◆ **Request**:
From the piece on BBC funding below, extract the passage starting with "Anyway, the HBO" and going on through "long-term vacuous option.", copied word for word.

If “what the public wants” is the only factor of relevance, be done with it and bring back public hanging.
But this isn’t some populace-placating commercial institution, this is a public body funded by its own tax. It should not be concerned with “what we want”; it should be concerned by what is good for us. I want Mother from Auntie. We cannot survive on sweets and Sunny Delight, we need nutrition. If we don’t like it we can opt out and hang around with the borstal kids at Galaxy.
Critics of the BBC – and at this point, I want to declare that I am not one – point towards HBO as a business that has had success producing quality on subscription rather than a licence fee. Mr & Mrs Backbone are very fond of the BBC, we’re told, but don’t like the licence fee.
The clue, I feel, is in the word “fee”. People don’t like council tax either, but it’s largely essential if people want basic things like their bins collecting… oh.
Anyway, the HBO argument is a Red Herring. If the BBC went down the HBO route, the people to subscribe would be the sort of people who watch HBO. The BBC is in a unique position to gently enforce quality on those who would otherwise pick the easy, but long-term vacuous option.
At this point, I fully expect Mr. & Mrs. Backbone to pull out the classic that ‘quality is subjective’. Well let’s quash that myth once and for all, because it isn’t. Quality never has, and never will be anywhere near as subjective as some people think. Taste is subjective. But a fully-functioning brain, working ears and an open mind should be enough to filter quality.

◆ **Data shown**:

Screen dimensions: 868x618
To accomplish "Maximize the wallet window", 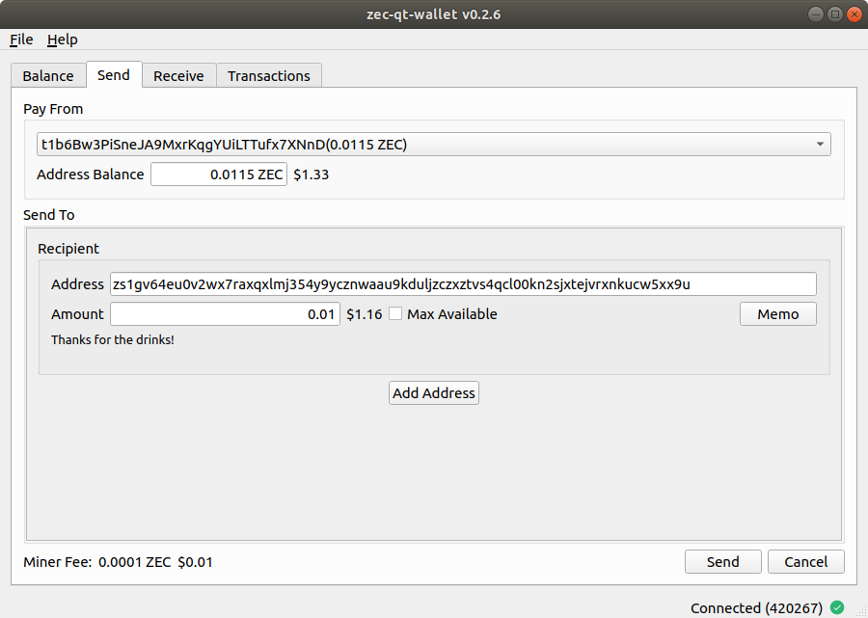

◆ **Completed exercise**:
Anyway, the HBO argument is a Red Herring. If the BBC went down the HBO route, the people to subscribe would be the sort of people who watch HBO. The BBC is in a unique position to gently enforce quality on those who would otherwise pick the easy, but long-term vacuous option.